Anyone who thinks that medieval morality plays consist in the stiff shuffling round of faceless abstractions will be puzzled as to why Katie Mitchell, who is running this year's Other Place season, has recruited Kathryn Hunter and Marcello Magni to stage the piece. These performer-directors are best known for the expressionist physicality of their work with Theatre de Complicite, but, as the introduction to the new tie-in edition of the play rightly points out, Everyman has many proto-expressionist and proto- absurdist elements that fast-forward you to playwrights such as Beckett and Ionesco (not to mention the Durrenmatt of that modern morality play The Visit, which was one of Complicite's greatest hits).

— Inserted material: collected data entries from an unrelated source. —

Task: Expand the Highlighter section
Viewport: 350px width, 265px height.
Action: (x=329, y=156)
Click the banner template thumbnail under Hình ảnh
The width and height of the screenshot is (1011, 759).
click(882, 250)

Expertly deploying a corporeally quirky cast on a barish set of rock- strewn and scorched, baked earth, and using costumes and music that have a 20th-century East European feel, the production revels in fleshing out this death manual's theological propaganda and implications. That is evident from the outset, where we see Everyman (played by the physically imposing black actor, Joseph Mydell) soaking in a tin bath, his long limbs dangling outside of it, the eyes on his flung-back head closed in luxurious content. Tellingly, on a nearby rock, there lies, alongside his wallet, a gold Rolex watch: lost in sybaritism, Everyman forgets that you never know when your time may be up and you will be called to account.

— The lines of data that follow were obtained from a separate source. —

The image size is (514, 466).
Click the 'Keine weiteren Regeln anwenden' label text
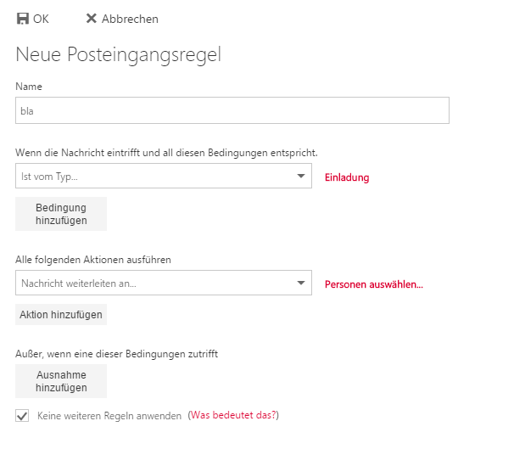point(109,416)
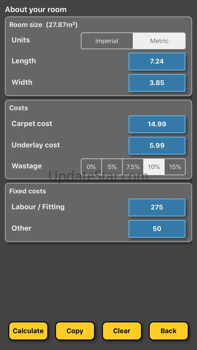
Task: Select 7.5% wastage segment
Action: point(133,167)
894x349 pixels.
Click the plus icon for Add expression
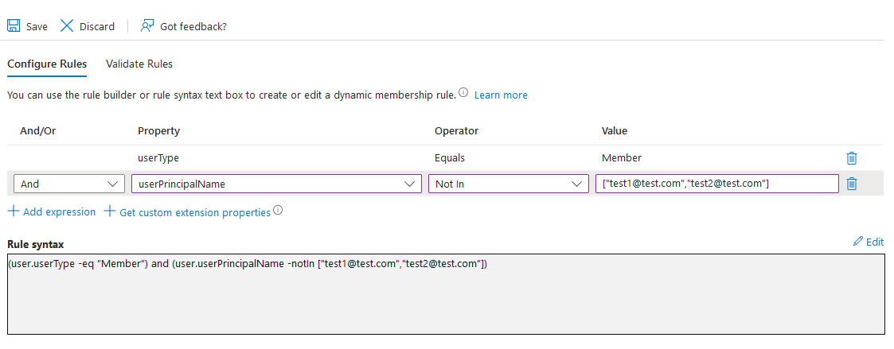[x=14, y=211]
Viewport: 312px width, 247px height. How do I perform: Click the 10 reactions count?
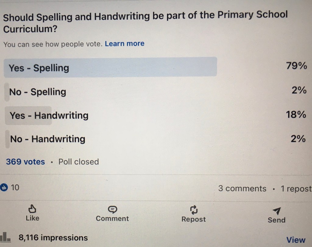click(15, 188)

On the next occasion when he sinks, exhaling with quiet horror, into this tub, it has become his earth-filled grave. Between those two points, the production wheels in all those personified types who make, often by default, his pilgrimage a spiritual progress. These include Good Deeds - presented as a potato-faced, Scots-accented peasant woman (Myra McFadyen), who (in a very Beckettian touch) strains unavailingly to rise from the ground until Everyman's confession of his sins renews her strength - and Beauty, Strength and the Five Wits who zoom in, like some very alternative circus act, on a ramshackly makeshift motorbike and sidecar.

The production is best at the clowning verve with which it conveys and subtly modernises the wriggling bad faith of Everyman's false friends and the swarm of charlatan priests. It is less persuasive in its depiction of the hero's penitential progress and his assumption into heaven. Rather than lash himself, this Everyman drags round, oxen-like, a rock tied to his ankle. Fine, except that this loses the intended correspondence with Christ's Passion. And some of the characteristic Complicite subversiveness spills over into areas where a straight-faced bow to orthodoxy might seem to be required. The final tableau, in which, up in Heaven, a more than mildly brainwashed-looking angel (Edward Woodall) holds a still out-of- it Everyman in a Pieta pose, does not have one pining to gatecrash the alleged party at this address.

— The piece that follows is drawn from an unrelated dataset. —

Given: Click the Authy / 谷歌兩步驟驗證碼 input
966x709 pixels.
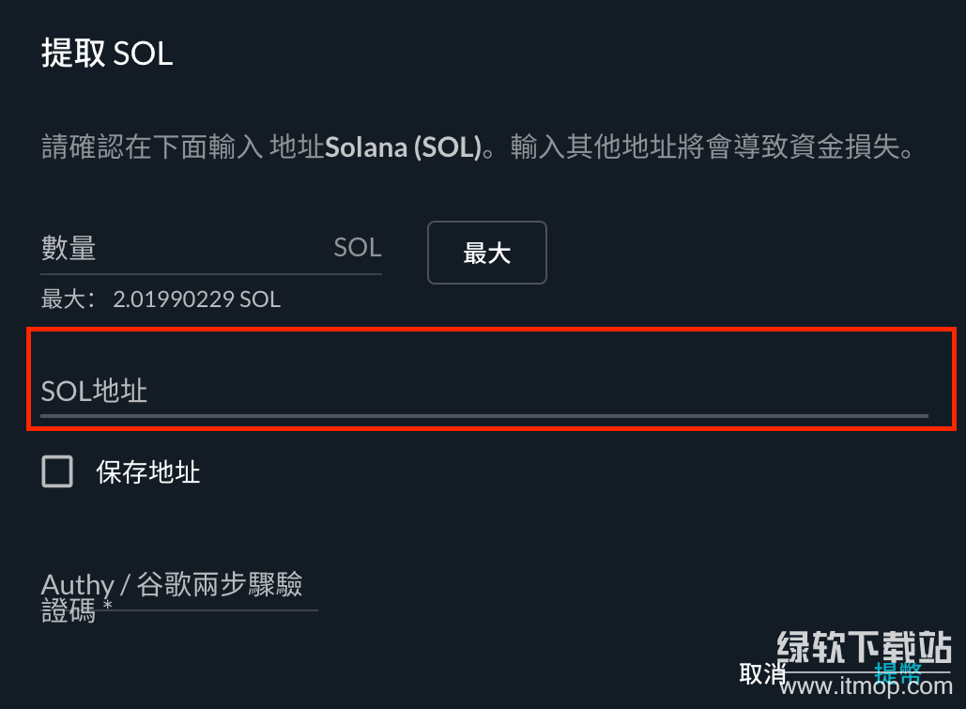Looking at the screenshot, I should tap(178, 595).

The American actor, Joseph Mydell, with his large, anguished features and his lean, powerful physique, brings a charismatic suffering dignity to the central role. Vocally, though, his delivery is hampered by the fact that he is being called upon to use a very proper "poetry-speaking" English accent. The over-careful elocution cuts you off from the emotion. What, after all, is to stop a representative sinner from sounding American?

It's ironic, in fact, that the question of accents should come up here, for when William Poel directed his historic revival of Everyman in London in 1901, the critic of The Times complained that the actor playing Fellowship had a North Country intonation. And we all know that any self-respecting abstraction would be pure Home Counties, vocally. Perhaps Heaven is full of people who have the diction of Patricia Hughes and Purgatory crammed with Angela Rippon sound-alikes. Is there a hierarchy of accents, even in Eternity?